In [1]:
from datetime import datetime
from collections import OrderedDict
import gspread
import pandas as pd
from oauth2client.service_account import ServiceAccountCredentials
from selenium import webdriver
from selenium.webdriver.common.by import By
from selenium.webdriver.support.ui import WebDriverWait
from selenium.webdriver.support import expected_conditions as EC
from selenium.webdriver.chrome.options import Options
from selenium.webdriver.common.keys import Keys
from selenium.webdriver import ActionChains
import time
import json


In [2]:
JOB_TITLES = ["Data Engineer", "Business Intelligence Engineer", "Business Developer", "BI Engineer"]
LOCATIONS = ["Mountain View, CA", "Remote"]

GOOD_KEYWORDS = [
        "SQL","POWER BI", "POWERBI", "PYTHON", "TABLEAU" "DATA ENGINEER",
        "ETL", "ELT", "BI ", "BUSINESS INTELLIGENCE", "DATA ANALYSIS", "DATA VISUALIZATION",
        "DATA ANALYTICS"
        ]

BAD_KEYWORDS = [
        "CLEARANCE", "SECURITY CLEAR", "NOT PROVIDE SPONSOR", "VISA SPONSORSHIP IS NOT"
        , "WITHOUT FUTURE SPONSOR", "CLEARABLE", "ONLY US CITIZEN", "WITHOUT REQUIRING SPONSOR"
        ,"WITHOUT SPONSOR", "NOT SPONSOR", "NOT ELIGIBLE FOR VISA", "NOT ELIGIBLE FOR SPONSOR"
        , "CITIZEN", "C++", "C#", "DISTRIBUTED SYSTEM", "DIRECTOR"
        ,"8+", "9+", "10+", "AT LEAST 8 YEARS","12+", "15 OR MORE YEARS"
        ,"INTERN ", "INTERNSHIP", "EXPECTED GRADUATION DATE", "YEARS OF CORPORATE TREASURY"
        ,"YEARS IN SUPERVISORY ROLE", "FEDERAL AGENC", "WITHOUT A NEED FOR CURRENT OR FUTURE SPONSORSHIP"
        , "NOT ABLE TO SPONSOR", "PERMANENT RESIDENT", "WITHOUT COMPANY SPONSOR", "FLUENCY IN SPANISH"
        ,"MUST BE A U.S. CITIZEN", "MUST BE A US CITIZEN", "DOES NOT SPONSOR", "NOT PROVIDE VISA"
        ,"NOT PROVIDE SPONSOR", "CONTRACT", "PHD PREFERRED", "PRINCIPAL", "STAFF ENGINEER", "STAFF DATA ENGINEER"
        ]

SPREADSHEET_NAME = "test"
SHEET_NAME = "List"

In [3]:
class IndeedScrapper:
    def __init__(self, numStars=None):
        self.driver = self.startDriver()
        self.sheet = self.getGSheet()
        self.jobList = []
        self.jobDetails = OrderedDict()
        self.runTime = datetime.now().strftime("%m/%d/%Y %H:%M:%S")
        self.numStars = numStars
        self.sheetRecords = None
        self.startTime = time.time()
        
    def run(self):
        try:
            self.login()
            for title in JOB_TITLES[:1]: #TODO: remove limit
                for location in LOCATIONS[:1]: #TODO: remove limit
                    print(f"Searching for {title} in {location}")
                    self.newSearch(title, location)
                    # self.setFilters()
                    # self.openFilters()
                    # if self.numStars:
                    #     self.filterNumStars()
                    # if location == "Remote":
                    #     self.filterToRemote()
                    self.searchJobs()

        except Exception as err:
            raise err
        finally:
            # self.addToGSheet()
            # self.driver.quit()
            print(f"Program ran for {round((time.time() - self.startTime)/60, 2)} minutes")

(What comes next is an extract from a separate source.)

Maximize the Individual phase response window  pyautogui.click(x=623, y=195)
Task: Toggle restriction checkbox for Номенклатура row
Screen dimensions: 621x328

    def startDriver(self):
        DRIVER_PATH = "chromedriver.exe"
        options = Options()
        # options.add_argument('--headless')
        options.add_argument("--window-size=1920,1080")
        driver = webdriver.Chrome(options=options, executable_path=DRIVER_PATH)
        return driver
    
    def login(self):
        WEBSITE = 'https://www.indeed.com/'
        self.driver.get(WEBSITE)
        # self.sendKeyFromJson("username")
        # self.sendKeyFromJson("password")
            
        # print('Logging In...')

    def sendKeyFromJson(self, field):
        idName = "inlineUserEmail" if field == "username" else "inlineUserPassword"
        with open("glassdoor_login.json") as jsonFile:
            element = self.waitFind(By.ID, idName)
            element.send_keys(json.load(jsonFile).get(field))
            element.send_keys(Keys.RETURN)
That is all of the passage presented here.